*** PROVIDED RECORDS ***

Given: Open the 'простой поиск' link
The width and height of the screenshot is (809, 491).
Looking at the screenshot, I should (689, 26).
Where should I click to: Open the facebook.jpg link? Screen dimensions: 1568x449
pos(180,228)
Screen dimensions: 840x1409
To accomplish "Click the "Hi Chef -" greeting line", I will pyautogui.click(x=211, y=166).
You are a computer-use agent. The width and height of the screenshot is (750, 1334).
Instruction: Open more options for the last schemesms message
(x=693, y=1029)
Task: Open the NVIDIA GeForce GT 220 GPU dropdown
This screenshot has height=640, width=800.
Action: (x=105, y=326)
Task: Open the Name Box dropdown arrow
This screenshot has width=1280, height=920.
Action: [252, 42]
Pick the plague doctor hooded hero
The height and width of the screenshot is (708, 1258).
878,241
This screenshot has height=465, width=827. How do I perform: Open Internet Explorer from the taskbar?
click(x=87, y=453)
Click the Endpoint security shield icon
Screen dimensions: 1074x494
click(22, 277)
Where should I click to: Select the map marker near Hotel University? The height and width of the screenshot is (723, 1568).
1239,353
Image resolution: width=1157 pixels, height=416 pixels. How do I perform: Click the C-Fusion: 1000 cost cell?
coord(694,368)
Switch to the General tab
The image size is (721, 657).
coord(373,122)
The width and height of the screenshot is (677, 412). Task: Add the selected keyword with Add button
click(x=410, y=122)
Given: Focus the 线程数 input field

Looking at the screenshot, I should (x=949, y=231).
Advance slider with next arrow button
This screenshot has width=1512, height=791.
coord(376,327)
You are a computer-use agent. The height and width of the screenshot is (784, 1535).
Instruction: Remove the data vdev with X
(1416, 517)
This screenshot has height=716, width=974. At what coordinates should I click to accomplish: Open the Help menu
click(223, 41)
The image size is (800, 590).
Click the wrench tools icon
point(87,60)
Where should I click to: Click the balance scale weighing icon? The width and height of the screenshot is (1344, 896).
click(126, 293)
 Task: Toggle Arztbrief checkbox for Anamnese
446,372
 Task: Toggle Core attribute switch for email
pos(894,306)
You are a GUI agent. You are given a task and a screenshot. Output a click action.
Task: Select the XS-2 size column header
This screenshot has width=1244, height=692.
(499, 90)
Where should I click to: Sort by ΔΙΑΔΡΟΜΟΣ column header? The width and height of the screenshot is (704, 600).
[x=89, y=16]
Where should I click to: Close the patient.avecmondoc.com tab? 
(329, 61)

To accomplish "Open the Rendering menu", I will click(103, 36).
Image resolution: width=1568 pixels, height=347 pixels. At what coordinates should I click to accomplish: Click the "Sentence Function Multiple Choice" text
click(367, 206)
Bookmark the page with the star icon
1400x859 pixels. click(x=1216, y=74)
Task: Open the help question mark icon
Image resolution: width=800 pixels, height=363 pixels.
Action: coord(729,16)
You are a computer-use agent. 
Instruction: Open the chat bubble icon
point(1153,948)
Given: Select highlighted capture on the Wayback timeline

*** End of PROVIDED RECORDS ***

◆ PROBLEM STATEMENT
Your answer should consist of the lines above that hold the word "will", copied exactly.

◆ RESULT
To accomplish "Click the "Hi Chef -" greeting line", I will pyautogui.click(x=211, y=166).
To accomplish "Open the Rendering menu", I will click(103, 36).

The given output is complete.